### PROBLEM REQUIREMENTS
Below are some records. Print exactly the lines between the one holding "Click the green checkmark beside Free Gift" and the one holding "Click the Pants length header", inclusive, and nothing else.

▼▼▼

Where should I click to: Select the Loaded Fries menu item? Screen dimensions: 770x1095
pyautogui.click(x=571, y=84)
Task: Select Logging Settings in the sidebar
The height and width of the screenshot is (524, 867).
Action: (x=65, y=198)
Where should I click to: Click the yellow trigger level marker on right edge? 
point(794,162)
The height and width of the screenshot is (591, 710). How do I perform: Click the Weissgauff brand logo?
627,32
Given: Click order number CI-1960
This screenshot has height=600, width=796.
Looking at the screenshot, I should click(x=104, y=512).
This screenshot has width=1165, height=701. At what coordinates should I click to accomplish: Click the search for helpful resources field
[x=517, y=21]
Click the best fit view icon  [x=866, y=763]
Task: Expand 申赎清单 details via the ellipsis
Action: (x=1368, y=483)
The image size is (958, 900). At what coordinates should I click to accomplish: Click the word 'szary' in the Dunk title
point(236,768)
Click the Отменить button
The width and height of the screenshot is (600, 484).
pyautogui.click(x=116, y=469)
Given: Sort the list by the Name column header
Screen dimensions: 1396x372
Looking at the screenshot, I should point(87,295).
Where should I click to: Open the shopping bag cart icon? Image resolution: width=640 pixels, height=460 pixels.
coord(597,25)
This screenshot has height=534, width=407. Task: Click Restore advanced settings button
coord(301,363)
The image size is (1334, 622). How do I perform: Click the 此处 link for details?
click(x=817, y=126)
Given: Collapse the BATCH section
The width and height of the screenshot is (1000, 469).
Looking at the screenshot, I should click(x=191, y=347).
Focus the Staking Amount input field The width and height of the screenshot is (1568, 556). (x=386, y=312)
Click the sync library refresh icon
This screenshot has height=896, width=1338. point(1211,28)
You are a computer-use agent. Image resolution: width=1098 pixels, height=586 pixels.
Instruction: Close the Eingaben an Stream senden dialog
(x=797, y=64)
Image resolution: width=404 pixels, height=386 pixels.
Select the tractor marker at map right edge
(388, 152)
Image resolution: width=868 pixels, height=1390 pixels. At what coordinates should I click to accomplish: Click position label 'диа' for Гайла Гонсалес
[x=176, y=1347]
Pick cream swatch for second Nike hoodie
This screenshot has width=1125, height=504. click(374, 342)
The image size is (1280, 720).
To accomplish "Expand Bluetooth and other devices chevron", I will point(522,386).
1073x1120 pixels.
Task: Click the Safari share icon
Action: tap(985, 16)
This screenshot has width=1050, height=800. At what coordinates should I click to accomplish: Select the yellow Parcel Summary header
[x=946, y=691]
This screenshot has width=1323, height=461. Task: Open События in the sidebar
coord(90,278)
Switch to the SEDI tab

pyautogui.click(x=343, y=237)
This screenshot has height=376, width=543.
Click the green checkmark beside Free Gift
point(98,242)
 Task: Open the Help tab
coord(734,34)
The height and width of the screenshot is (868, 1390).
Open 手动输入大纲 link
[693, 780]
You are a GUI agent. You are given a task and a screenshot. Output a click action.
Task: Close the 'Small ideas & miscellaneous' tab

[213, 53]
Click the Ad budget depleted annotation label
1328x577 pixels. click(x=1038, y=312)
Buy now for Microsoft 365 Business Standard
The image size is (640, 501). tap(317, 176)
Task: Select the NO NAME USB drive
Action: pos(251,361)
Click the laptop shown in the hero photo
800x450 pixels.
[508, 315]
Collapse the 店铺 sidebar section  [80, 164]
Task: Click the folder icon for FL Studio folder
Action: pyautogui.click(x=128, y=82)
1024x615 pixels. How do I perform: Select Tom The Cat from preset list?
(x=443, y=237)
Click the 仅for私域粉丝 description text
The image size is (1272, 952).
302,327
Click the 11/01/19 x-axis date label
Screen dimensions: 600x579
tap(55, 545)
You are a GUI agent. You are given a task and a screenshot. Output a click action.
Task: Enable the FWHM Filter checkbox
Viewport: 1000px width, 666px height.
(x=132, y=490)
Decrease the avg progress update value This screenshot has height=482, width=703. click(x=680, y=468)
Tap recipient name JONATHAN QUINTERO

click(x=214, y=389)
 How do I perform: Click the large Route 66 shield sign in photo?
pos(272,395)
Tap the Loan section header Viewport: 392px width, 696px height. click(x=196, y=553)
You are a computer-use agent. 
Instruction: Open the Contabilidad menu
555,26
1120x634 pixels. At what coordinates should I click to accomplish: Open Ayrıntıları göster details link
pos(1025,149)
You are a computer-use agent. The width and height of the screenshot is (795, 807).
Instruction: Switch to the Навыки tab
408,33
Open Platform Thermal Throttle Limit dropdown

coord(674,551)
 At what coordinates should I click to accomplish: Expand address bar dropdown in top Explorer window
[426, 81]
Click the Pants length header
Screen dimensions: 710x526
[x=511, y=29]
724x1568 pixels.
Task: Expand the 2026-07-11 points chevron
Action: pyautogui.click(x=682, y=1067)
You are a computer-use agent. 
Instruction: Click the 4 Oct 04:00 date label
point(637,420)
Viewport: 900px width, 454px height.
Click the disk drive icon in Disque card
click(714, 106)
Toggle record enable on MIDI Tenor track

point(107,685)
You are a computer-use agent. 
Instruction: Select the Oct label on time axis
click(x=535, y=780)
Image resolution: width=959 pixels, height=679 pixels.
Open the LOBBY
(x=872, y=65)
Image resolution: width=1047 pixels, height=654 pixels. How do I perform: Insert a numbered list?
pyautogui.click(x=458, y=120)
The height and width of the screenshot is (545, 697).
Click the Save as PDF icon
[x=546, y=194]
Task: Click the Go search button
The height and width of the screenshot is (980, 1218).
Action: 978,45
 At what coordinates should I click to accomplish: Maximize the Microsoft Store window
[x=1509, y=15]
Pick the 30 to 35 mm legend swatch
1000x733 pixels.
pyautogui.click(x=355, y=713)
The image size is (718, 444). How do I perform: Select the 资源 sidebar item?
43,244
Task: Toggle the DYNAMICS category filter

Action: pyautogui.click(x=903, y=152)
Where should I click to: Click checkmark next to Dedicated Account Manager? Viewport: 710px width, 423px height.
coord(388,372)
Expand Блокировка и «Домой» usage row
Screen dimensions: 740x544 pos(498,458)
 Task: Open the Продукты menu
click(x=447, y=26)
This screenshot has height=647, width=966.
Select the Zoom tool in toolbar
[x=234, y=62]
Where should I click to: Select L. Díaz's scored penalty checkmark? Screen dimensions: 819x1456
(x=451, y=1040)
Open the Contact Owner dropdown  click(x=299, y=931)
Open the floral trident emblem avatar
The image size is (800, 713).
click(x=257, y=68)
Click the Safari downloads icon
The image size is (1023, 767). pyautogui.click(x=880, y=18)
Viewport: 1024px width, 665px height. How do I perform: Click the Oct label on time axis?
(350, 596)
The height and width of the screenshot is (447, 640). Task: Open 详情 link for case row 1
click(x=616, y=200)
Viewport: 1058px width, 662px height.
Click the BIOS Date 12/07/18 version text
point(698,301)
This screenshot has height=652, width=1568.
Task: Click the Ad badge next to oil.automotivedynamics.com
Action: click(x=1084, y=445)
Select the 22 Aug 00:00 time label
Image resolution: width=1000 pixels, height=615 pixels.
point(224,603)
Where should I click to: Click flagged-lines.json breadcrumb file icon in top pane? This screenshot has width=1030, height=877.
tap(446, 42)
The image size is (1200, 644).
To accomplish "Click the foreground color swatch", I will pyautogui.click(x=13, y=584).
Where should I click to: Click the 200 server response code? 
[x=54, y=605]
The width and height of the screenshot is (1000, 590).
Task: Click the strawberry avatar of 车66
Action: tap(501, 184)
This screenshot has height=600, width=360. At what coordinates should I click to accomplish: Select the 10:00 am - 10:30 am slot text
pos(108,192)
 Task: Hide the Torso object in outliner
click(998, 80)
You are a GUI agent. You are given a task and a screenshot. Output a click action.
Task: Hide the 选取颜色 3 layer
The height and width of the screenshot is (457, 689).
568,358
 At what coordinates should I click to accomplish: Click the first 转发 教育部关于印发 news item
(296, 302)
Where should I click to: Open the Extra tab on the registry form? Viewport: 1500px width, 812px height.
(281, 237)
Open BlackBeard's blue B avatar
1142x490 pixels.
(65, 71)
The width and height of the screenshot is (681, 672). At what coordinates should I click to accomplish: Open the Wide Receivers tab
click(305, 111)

▲▲▲

### TASK SOLUTION
Click the green checkmark beside Free Gift
point(98,242)
 Task: Open the Help tab
coord(734,34)
The height and width of the screenshot is (868, 1390).
Open 手动输入大纲 link
[693, 780]
You are a GUI agent. You are given a task and a screenshot. Output a click action.
Task: Close the 'Small ideas & miscellaneous' tab

[213, 53]
Click the Ad budget depleted annotation label
1328x577 pixels. click(x=1038, y=312)
Buy now for Microsoft 365 Business Standard
The image size is (640, 501). tap(317, 176)
Task: Select the NO NAME USB drive
Action: pos(251,361)
Click the laptop shown in the hero photo
800x450 pixels.
[508, 315]
Collapse the 店铺 sidebar section  [80, 164]
Task: Click the folder icon for FL Studio folder
Action: pyautogui.click(x=128, y=82)
1024x615 pixels. How do I perform: Select Tom The Cat from preset list?
(x=443, y=237)
Click the 仅for私域粉丝 description text
The image size is (1272, 952).
302,327
Click the 11/01/19 x-axis date label
Screen dimensions: 600x579
tap(55, 545)
You are a GUI agent. You are given a task and a screenshot. Output a click action.
Task: Enable the FWHM Filter checkbox
Viewport: 1000px width, 666px height.
(x=132, y=490)
Decrease the avg progress update value This screenshot has height=482, width=703. click(x=680, y=468)
Tap recipient name JONATHAN QUINTERO

click(x=214, y=389)
 How do I perform: Click the large Route 66 shield sign in photo?
pos(272,395)
Tap the Loan section header Viewport: 392px width, 696px height. click(x=196, y=553)
You are a computer-use agent. 
Instruction: Open the Contabilidad menu
555,26
1120x634 pixels. At what coordinates should I click to accomplish: Open Ayrıntıları göster details link
pos(1025,149)
You are a computer-use agent. The width and height of the screenshot is (795, 807).
Instruction: Switch to the Навыки tab
408,33
Open Platform Thermal Throttle Limit dropdown

coord(674,551)
 At what coordinates should I click to accomplish: Expand address bar dropdown in top Explorer window
[426, 81]
Click the Pants length header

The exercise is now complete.